August 7th is Linda Thurston’s birthday. She would have turned 65 this year. Linda Marie Thurston, WRL’s much loved Operations Coordinator, passed away suddenly in late May 2021. We held a celebration of her life last August. And we continue to honor and remember Linda in many ways.
Linda had been preparing for WRL’s 100th Anniversary since the 90th Anniversary! She sent archives to the Swarthmore Peace Collection, put boxes of “vintage” WRL materials aside “for the 100th”, shared ideas on how to reflect on what had, and had not, been done.
Linda believed in the importance of history – of preserving it, learning from it, celebrating and critiquing it. Given the right-wing effort to erase history, it is even more important than ever to embrace it, to share it.
History can give us much needed hope, and an understanding of how to create the change we seek.
In 1996 Linda was interviewed by Renee Rousso for a “Stop Executions Now” special issue of the Amnesty International Magazine. Roussou wrote “Linda’s warmth and passion carry the message of hope that it is possible to have an impact.” Linda told her, “You have to be persistent. There was a time when people thought there would never be an end to slavery. If someone had said that it would be abolished 45 years later, people would have thought they were crazy. But there were enough people who kept believing…”.
In 1998 Linda worked on WRL’s “Day Without the Pentagon”, coordinating a rally and action at the Pentagon that took place during WRL’s 75th Anniversary.
In “Stopping the Prison-Industrial Juggernaut” for the January-February 1999 issue of The Nonviolent Activist, Linda wrote:
"When the Nonviolent Activist asked me to write about last fall’s Critical Resistance conference, it came to me that even without the parallels between the prison-industrial complex and the military industrial complex, even with the large number of Nonviolent Activist readers who have been imprisoned, the subject has relevance for the peace activists who read the Nonviolent Activist. We are not only people who are working to end war and militarism, but people working to end violence."
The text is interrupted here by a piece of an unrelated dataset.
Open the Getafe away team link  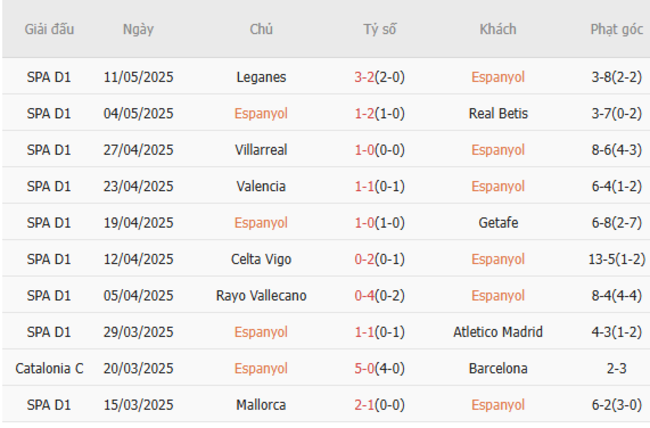(x=498, y=223)
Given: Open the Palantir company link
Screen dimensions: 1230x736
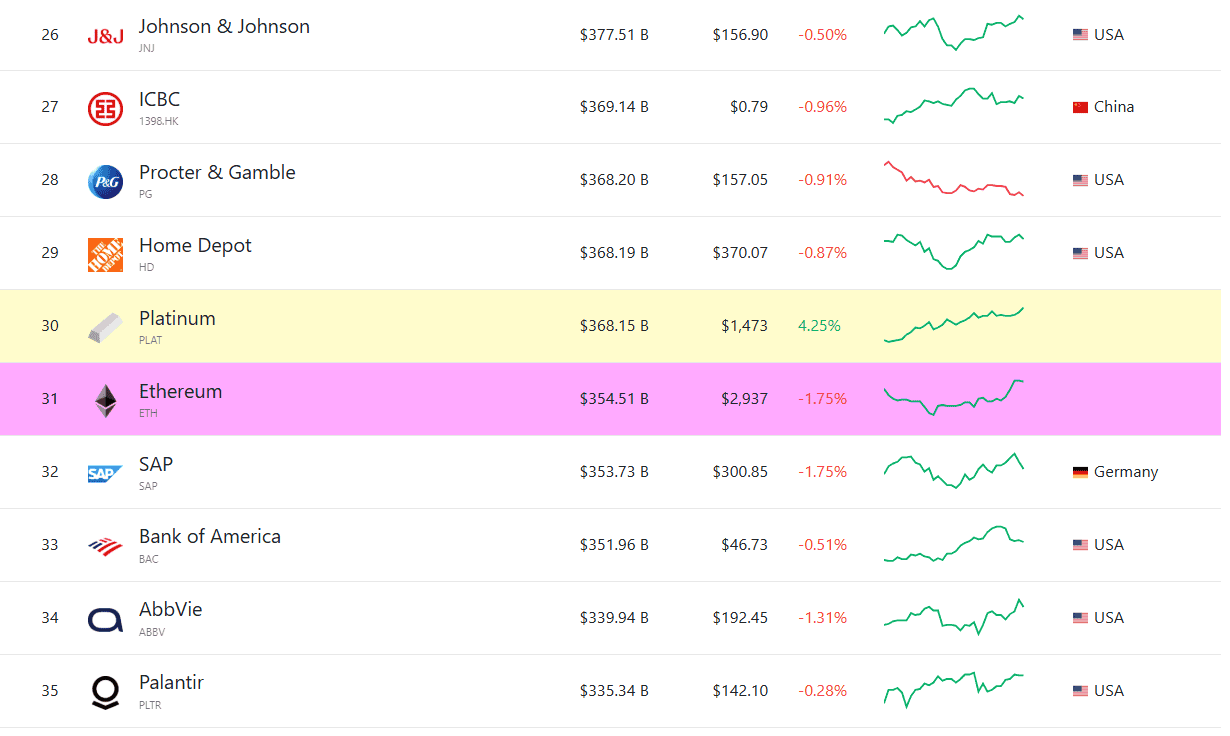Looking at the screenshot, I should pyautogui.click(x=171, y=683).
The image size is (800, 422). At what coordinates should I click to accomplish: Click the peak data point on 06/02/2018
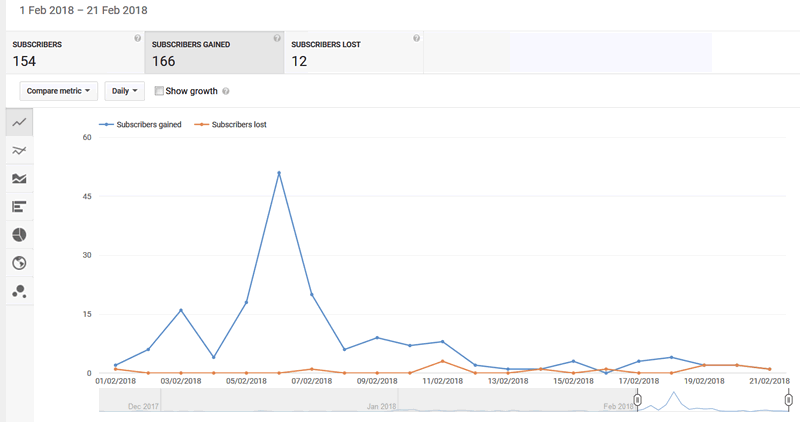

Linda wrote, “Conferences happen all the time. Did the Critical Resistance conference jump start a mass movement for change in this country’s criminal justice system? This remains to be seen.
"There is hope...”
Hope and persistence succeeded.
Linda was interviewed by Matt Meyer for the Fall 2009 WIN Magazine on "Prison Abolition, Political Prisoners, and the Building of Critical Resistance".
Linda continued to work with Critical Resistance (CR), who credits her for coordinating their Northeast Regional Conference in 2001, and seeding prison industrial complex abolition as a strategy. Critical Resistance, now 26, is building an international movement to end the prison industrial complex (PIC) by challenging the belief that caging and controlling people makes us safe. It’s work includes political education, prisoner solidarity, fighting imprisonment, and resisting policing.
CR ended their remembrance of Linda by writing, "In Linda’s owns words, when honoring Malcolm X only days before her passing, “What is remembered, lives.” Linda Thurston, ¡Presente!